> [ABOUT THIS EXERCISE] Return each line of the records holding the string "will".

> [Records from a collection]
[Start of Attachment]
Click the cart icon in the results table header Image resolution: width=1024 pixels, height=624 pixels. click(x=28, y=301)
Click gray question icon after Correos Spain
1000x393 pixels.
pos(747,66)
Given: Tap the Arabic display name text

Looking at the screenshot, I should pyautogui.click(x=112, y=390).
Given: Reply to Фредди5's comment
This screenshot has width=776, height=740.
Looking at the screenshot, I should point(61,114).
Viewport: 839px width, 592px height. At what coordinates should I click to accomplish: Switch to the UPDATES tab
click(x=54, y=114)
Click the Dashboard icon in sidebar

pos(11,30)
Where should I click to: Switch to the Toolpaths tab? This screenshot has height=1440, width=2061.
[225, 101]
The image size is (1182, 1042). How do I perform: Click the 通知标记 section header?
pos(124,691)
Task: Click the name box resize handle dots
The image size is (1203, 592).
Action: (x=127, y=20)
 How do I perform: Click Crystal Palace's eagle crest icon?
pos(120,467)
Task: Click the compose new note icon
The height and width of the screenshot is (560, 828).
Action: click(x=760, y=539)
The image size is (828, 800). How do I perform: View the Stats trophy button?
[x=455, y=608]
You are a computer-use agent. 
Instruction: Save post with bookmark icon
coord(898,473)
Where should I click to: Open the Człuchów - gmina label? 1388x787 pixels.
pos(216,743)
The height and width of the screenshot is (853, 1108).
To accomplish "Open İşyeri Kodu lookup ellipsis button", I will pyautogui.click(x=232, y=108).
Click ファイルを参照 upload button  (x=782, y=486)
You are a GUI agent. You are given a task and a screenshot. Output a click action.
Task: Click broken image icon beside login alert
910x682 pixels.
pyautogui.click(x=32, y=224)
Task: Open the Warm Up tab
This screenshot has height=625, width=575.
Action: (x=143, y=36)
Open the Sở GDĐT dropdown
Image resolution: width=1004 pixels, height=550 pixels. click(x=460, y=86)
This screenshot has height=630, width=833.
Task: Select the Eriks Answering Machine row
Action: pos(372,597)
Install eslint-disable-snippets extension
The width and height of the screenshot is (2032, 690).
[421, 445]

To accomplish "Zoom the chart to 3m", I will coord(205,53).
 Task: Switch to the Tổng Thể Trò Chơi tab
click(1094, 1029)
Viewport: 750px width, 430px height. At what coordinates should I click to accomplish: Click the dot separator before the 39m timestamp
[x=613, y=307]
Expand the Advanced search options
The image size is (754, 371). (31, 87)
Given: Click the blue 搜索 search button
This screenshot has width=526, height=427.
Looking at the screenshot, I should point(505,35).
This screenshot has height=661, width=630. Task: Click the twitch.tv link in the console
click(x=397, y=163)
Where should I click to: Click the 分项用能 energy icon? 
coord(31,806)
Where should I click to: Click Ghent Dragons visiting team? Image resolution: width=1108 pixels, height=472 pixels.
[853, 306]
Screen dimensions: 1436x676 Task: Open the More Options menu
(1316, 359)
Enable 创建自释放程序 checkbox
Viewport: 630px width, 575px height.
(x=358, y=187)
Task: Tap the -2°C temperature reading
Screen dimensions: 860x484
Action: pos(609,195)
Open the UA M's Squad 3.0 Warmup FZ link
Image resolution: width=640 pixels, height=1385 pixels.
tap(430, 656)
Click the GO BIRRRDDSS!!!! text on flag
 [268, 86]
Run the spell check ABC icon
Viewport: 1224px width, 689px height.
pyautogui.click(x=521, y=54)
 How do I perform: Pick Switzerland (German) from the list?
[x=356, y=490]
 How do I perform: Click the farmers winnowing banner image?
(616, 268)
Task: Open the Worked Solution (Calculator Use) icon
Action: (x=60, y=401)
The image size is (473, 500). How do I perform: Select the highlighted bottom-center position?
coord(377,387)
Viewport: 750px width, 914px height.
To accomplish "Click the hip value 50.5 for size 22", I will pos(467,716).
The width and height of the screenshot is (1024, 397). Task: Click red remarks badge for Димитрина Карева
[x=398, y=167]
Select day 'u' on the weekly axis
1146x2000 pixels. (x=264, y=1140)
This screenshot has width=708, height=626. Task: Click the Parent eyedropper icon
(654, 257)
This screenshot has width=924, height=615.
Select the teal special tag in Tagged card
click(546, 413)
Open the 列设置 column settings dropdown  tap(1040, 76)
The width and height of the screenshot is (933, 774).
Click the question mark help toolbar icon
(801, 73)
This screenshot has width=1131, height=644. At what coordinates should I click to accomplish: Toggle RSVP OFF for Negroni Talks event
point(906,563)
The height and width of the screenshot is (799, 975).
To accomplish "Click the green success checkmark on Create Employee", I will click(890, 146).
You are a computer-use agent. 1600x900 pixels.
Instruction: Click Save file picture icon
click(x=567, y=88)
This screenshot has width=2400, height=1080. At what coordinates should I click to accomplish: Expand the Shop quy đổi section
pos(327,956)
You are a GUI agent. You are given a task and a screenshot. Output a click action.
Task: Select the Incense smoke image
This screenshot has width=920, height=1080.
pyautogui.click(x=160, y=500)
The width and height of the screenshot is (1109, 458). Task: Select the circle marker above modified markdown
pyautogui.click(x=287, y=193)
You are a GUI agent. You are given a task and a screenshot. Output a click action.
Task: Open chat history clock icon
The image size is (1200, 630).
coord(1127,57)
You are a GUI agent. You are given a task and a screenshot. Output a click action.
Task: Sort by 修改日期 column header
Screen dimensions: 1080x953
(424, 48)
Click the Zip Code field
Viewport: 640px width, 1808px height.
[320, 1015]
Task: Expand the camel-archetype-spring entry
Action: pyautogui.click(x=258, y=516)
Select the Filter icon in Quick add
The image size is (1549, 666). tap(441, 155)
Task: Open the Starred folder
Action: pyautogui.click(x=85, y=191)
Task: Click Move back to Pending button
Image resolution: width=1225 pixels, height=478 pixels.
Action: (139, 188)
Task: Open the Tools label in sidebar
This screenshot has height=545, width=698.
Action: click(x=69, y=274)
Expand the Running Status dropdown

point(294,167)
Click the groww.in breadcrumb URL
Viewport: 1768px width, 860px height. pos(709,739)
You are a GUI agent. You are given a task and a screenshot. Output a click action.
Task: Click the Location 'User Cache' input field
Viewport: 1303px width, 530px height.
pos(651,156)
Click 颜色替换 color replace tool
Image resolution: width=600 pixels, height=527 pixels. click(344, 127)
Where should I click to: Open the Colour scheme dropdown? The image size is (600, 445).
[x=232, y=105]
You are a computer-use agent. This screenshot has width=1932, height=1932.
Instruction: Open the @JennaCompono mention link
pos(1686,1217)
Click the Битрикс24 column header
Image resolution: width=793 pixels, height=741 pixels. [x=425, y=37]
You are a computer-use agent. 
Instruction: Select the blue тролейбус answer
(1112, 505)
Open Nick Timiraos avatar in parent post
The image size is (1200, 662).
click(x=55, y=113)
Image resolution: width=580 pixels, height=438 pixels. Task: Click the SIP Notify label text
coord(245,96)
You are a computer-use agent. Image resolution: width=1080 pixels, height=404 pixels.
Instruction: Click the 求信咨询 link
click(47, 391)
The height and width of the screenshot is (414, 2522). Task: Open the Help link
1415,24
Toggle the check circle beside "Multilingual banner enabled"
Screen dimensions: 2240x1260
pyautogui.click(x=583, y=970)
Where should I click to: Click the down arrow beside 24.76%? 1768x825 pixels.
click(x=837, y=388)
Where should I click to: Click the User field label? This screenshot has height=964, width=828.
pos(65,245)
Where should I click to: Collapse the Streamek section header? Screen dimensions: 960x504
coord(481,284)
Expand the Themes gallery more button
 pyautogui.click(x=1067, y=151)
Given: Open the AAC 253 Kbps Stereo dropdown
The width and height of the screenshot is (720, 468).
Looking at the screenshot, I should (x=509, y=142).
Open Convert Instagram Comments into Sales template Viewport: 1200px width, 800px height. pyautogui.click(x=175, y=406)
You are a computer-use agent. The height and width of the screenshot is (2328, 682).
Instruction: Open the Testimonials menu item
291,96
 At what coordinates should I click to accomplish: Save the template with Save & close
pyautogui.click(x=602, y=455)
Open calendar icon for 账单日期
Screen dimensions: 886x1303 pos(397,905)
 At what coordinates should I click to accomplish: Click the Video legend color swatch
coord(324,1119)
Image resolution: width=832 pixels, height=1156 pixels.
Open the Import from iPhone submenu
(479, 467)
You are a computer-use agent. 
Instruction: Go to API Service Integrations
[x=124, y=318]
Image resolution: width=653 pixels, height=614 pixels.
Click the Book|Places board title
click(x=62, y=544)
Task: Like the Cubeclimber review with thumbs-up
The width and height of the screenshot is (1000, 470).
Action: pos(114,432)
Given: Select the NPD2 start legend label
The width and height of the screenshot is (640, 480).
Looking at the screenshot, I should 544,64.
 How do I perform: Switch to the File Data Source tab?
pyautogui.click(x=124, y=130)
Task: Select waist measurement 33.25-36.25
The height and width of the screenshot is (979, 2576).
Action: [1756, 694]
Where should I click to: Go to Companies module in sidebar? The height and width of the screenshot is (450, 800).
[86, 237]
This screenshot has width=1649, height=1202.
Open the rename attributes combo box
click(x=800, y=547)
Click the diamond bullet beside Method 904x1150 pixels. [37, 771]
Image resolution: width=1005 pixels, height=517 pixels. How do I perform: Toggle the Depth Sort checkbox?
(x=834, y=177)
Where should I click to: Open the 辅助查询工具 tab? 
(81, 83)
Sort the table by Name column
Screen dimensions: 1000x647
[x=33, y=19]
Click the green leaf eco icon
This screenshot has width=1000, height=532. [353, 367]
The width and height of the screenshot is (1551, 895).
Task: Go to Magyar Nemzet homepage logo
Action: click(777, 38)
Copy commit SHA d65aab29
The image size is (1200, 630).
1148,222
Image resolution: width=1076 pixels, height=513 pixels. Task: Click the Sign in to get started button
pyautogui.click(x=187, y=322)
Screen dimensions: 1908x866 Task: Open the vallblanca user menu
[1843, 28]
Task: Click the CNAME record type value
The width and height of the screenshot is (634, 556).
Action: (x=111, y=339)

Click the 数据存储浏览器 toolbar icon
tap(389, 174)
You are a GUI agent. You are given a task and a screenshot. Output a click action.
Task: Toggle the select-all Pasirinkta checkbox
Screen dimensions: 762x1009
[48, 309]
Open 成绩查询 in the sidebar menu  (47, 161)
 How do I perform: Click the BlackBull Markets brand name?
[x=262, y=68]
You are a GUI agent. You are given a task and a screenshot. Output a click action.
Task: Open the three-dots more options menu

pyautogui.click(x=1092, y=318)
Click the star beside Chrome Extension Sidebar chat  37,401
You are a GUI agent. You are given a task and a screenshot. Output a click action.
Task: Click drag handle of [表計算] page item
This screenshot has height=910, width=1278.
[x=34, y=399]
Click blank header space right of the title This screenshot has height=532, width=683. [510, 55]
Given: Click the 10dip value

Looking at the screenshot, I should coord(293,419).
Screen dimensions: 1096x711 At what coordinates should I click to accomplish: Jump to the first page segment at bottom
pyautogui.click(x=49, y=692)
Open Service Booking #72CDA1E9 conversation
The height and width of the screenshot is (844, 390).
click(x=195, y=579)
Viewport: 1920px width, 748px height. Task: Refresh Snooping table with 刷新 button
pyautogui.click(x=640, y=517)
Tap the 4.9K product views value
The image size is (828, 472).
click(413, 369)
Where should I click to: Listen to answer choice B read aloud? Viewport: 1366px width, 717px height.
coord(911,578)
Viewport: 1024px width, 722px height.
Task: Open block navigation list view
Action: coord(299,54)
[End of Attachment]
> [TASK RESPONSE]
To accomplish "Open İşyeri Kodu lookup ellipsis button", I will pyautogui.click(x=232, y=108).
To accomplish "Zoom the chart to 3m", I will coord(205,53).
To accomplish "Click the hip value 50.5 for size 22", I will pos(467,716).
To accomplish "Click the green success checkmark on Create Employee", I will click(890, 146).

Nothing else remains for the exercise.